This Halloween, I'm heading down to New Orleans for a vampire themed costume ball. While I was doing research on where I might go and what I might attend, I realized that I could use ChatGPT to help. I quickly generated information on exactly what I was looking for.
This poses a problem for many content creators, including your association.
We've been trained to use search engines to interact with the Internet. Search has been a win-win game for users and content creators. If someone, like your association, creates content that delivers value, they gain the attention of users.
For example, if I search Google for a list of Halloween Balls, I will end up on the websites of the people who have created the most value around providing information on Halloween balls. Google wins, the content creators win, and I win. There's an entire digital marketing field built on this mechanism called search engine optimization (SEO.)
Artificial intelligence upends this formula. AI's like ChatGPT are trained on publicly available information: books, social media, articles, and *your* website. When ChatGPT processes this data to create a response to a query, it doesn't say, "Read more about this on this association's website." It just provides an answer.

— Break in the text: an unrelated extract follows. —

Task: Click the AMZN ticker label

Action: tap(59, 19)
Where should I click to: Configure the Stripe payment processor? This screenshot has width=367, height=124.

In the new world, ChatGPT wins and the user wins, but content creators, like your association, are cut out of the deal.
Previously, content creators were rewarded for openly sharing information. It made it more likely you'd attract attention. Now, you're penalized for openly sharing. It makes it more likely you're wasting time and money.
Associations have asked the question for years, "Should we wall off our website's content for members only?"
My answer has always been, "Most, but not all, of the really valuable information."
Post artificial intelligence my answer is still, "Most, but not all, of the really valuable information."
Boo!
Don't worry, I would leave you with three recommendations:
1) Information whose value is temporal should almost always be public. E.g. a response to a big change in your industry. As of this writing, the data that the free version of ChatGPT was trained on hasn't been updated in two years.
2) You should invest more in less content. Any content that is unique in its insight or delivery is something that an AI can't replicate. Because of this, you'll be rewarded for investing more in interesting content that rises above the noise (and penalized when you create content an AI could replicate.)
3) Use semi-private channels to provide windows through the member wall. Semi-private channels are non-exclusive, but non-public channels. This might be a free, registration required social community (like a private Facebook group.) But most of the time it's going to be your public facing email list. These channels provide an opportunity for potential members to preview the information available behind your wall, without devaluing membership by opening it up to AI processing.
The big change post AI is that, if knowledge is part of your value proposition, it's more critical than ever that you're thoughtful about safeguarding it.